Ah, Noah, I don't want to give the wrong impression. I don't want anyone thinking I'm saying that KenzerCo is Evil or that their contract gives writers The Shaft. I'm just trying to educate myself about intellectual property in the gaming industry.

If we are going to pay for something, we want to make sure that we own it.

Owning it can mean many different things. It sounds like the industry standard is a "for hire" contract, and if someone sold one or two cool ideas from his gameworld as magazine articles, he couldn't ever publish his gameworld.
 

mmadsen,

Well when S&SS held their Open Call for R&R2, people were required to sign a similiar contract. It basically stated that IF anything was used, it was the property of WW/S&SS and thus subject to their approval and so forth. So I'm pretty sure Kenzer isn't doing ANYTHING different from what the rest of the RPG companies do with their stuff.
 



First let me state that I have worked with a few companies and that assigning all ownership of the copyright is the norm. Second I have done work for Kenzerco (I wrote the upcomming Villain Design Handbook, and had a small part in the Kalamar Player's Guide)and must say that Kenzerco is very supportive of their freelancers. If you have questions I would take Noah up on his offer, I did and the Kenzer staff went out of their way to answer my questions.

Hope this helps
Andy
 

Having popped around a bit for a few years now, first for a non-d20 company and now among the latter industry, I can say that there hasn't been a single time that I've submitted, let alone sold, anything without a similar form having been signed.
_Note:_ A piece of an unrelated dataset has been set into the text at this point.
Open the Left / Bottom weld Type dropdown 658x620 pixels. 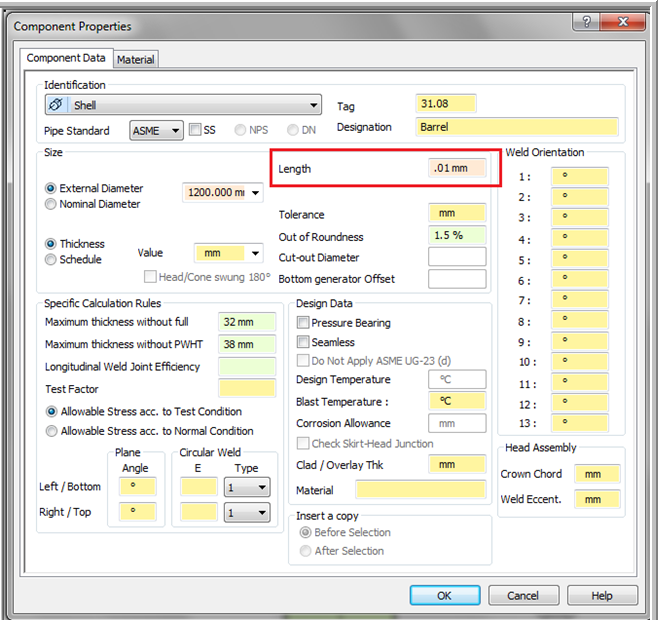click(262, 487)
Signing over the rights to all derivative works is the norm, otherwise the author would be able to take work to other comapnies based on the same premise/setting that could be in direct conflict with that of the original work.
 


Having popped around a bit for a few years now, first for a non-d20 company and now among the latter industry, I can say that there hasn't been a single time that I've submitted, let alone sold, anything without a similar form having been signed.

I can believe that. Can I assume that Dragon buys all work "for hire"?
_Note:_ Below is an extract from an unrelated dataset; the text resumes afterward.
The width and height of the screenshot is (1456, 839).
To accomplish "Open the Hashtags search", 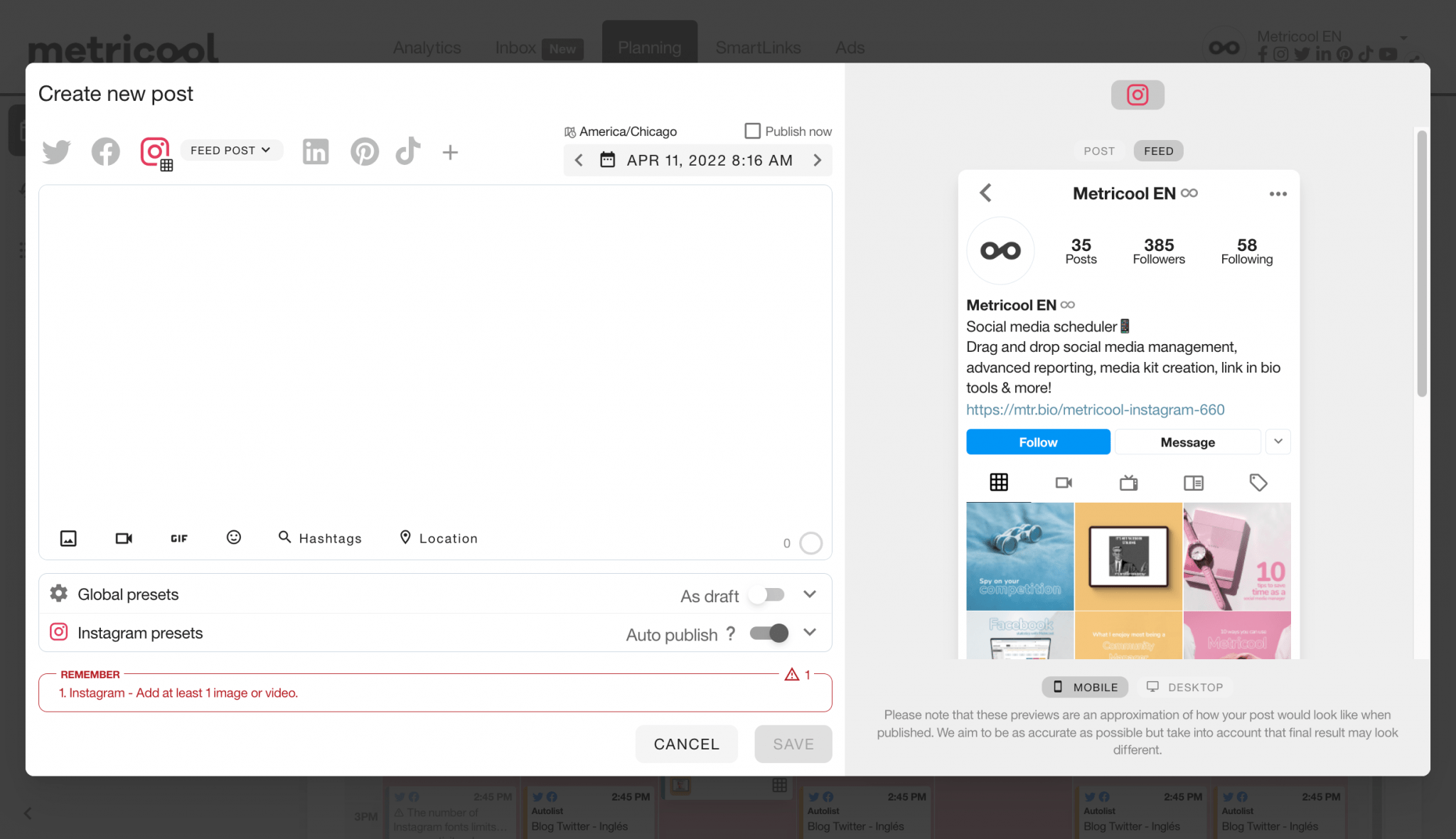I will click(320, 538).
Signing over the rights to all derivative works is the norm, otherwise the author would be able to take work to other comapnies based on the same premise/setting that could be in direct conflict with that of the original work.

As I said before, I think there's quite a difference between a small work (a magazine article) and a big work (a worldbook) when it comes to derivative works. It seems odd to sell a monster write-up to a magazine then not have the right to use your own monster in your own product well after the magazine is out of print and off game-store shelves. With a small work, the publisher hasn't bought much product, but somehow he's bought a lot of derivative work.
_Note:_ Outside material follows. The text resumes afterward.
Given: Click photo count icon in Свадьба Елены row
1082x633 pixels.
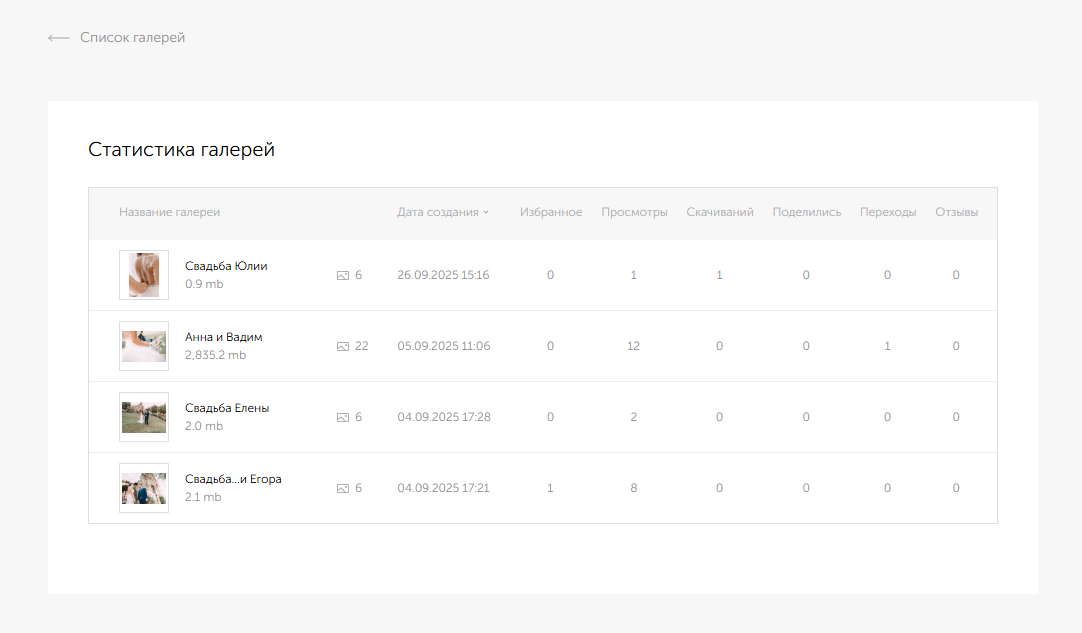Looking at the screenshot, I should (343, 417).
And let's be honest; what's the absolute worst, most dastardly thing you could do with a magazine article if you didn't sign over all the rights to the publisher? Sell it to another magazine? Is anyone going to think less of a magazine for carrying the same (good) article as another magazine?
 

mmadsen said:
I don't see what you mean, Corinth. Could you explain?

It's the strength of a given brand name that provides the value to a work more than anything else in the eyes of Joe Gamer, as borne out by the success of the D20 System Trademark License and Kenzer's Kalamar product lines. This is a good justification for the standard being work-for-hire in this niche of the world's gaming business.